In assessing a generative AI product, it is critical to understand issues of data ownership and privacy. This cumbersome task is necessary to learn how the AI platform will use data, if the data shared is entering an open or closed system, and if the data is used for a large language model.
A company can minimize this risk by negotiating in the vendor’s contract how they will be indemnified if there is a data breach or use in violation of state, federal or global regulations. It is important to understand that most AI product terms are drafted in a fashion that is skewed heavily for AI companies, and the indemnity offered is frequently of nominal value.
An organization should clearly define its expectations about the use of confidential information, such as personally identifiable information and healthcare data when using AI. Disclosing this kind of information in an open environment creates significant risks, but organizations also must set forth acceptable use in a closed environment. In addition, it must determine which employees have access.
The AI task force should meet frequently to consider these issues and clarify AI policy. This, along with frequent employee training, can minimize risks.
Q. What are the major concerns organizations face when using AI? How can they be addressed?

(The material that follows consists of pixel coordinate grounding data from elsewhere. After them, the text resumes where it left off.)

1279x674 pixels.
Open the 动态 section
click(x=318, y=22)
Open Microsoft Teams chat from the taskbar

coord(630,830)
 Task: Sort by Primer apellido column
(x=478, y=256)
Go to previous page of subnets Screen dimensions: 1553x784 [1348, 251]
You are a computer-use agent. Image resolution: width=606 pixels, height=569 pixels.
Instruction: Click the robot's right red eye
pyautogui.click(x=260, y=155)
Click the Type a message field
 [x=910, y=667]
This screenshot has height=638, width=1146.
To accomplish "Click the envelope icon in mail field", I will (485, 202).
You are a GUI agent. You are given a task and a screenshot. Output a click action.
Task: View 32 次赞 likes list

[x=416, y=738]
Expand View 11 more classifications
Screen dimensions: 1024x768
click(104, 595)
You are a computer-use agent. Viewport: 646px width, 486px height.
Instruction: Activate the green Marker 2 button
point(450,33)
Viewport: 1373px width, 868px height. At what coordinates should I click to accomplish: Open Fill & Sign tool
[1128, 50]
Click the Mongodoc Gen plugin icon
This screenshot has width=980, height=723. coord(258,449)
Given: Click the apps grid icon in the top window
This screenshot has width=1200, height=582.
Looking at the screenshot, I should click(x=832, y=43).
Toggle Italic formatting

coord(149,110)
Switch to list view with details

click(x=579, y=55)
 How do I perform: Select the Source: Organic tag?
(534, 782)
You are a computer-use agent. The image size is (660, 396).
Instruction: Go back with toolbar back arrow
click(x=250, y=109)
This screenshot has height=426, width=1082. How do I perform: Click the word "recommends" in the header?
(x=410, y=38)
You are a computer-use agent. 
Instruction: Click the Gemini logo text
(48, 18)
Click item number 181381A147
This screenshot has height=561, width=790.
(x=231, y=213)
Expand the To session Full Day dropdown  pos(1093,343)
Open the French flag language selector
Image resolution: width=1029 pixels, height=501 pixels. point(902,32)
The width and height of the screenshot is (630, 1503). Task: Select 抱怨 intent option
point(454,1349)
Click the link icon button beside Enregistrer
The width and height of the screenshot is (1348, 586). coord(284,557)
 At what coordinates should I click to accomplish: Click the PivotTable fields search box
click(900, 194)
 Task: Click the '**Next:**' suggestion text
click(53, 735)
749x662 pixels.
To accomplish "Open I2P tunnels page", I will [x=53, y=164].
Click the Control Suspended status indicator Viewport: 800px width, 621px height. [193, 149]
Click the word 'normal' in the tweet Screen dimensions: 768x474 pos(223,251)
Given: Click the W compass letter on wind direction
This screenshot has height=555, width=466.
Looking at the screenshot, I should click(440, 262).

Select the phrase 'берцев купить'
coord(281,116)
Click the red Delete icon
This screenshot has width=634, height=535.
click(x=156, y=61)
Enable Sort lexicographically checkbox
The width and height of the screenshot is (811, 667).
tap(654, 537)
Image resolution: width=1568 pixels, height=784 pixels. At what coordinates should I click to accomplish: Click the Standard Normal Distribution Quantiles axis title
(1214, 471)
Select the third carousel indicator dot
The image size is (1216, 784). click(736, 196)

Leonard & Jacey: Organizations must develop an AI policy. It should clearly state the acceptable uses of this technology for work, what data is not approved and which products are approved for use. Once the policy is in place, employees should be trained and sign off that they have received the training and understand the consequences of non-compliance.
Data security is a major concern organizations face when using generative AI, particularly open AI. Therefore, the AI policy and training should ensure employees understand the nature of using open AI products versus closed AI products and the potential impact on the organization’s loss of data security.
Another major challenge is ownership of processes derived from generative AI. For example, if an employee creates software using generative AI, the ultimate owner of the product should be clearly defined by the AI policy or in the express terms of an employment agreement. This work helps organizations avoid acrimony or the loss of valuable processes if an employee wishes to leave and deems the process or software their property.
Another major challenge is keeping up with the rapid pace of new AI technology. Organizations must prioritize the AI task force’s recommendations and implement changes. Keeping up with the legal regulations and security risks associated with AI will be a day-to-day challenge, and proper delegation within the task force is key.
Q. Following in Florida’s footsteps, the New York State Bar Association has recently adopted guidelines for the ethical use of artificial intelligence. What are the takeaways for employers?
Leonard & Jacey: AI is here to stay, and companies that do not develop their governance frameworks and learn to adapt may find themselves behind their competitors. Many organizations are surprised that their employees are already using AI products without any guidance from management or HR.
AI impacts too many legal and business applications for one compliance officer to manage.
Companies must work with corporate counsel to learn how to both protect their IP rights and maintain ownership of their new AI-assisted creations. Clear policies and contract language with employees and vendors when using AI technology should help alleviate these issues. The U.S. Patent and Trademark Office has provided some guidance when using AI to create innovations and assets.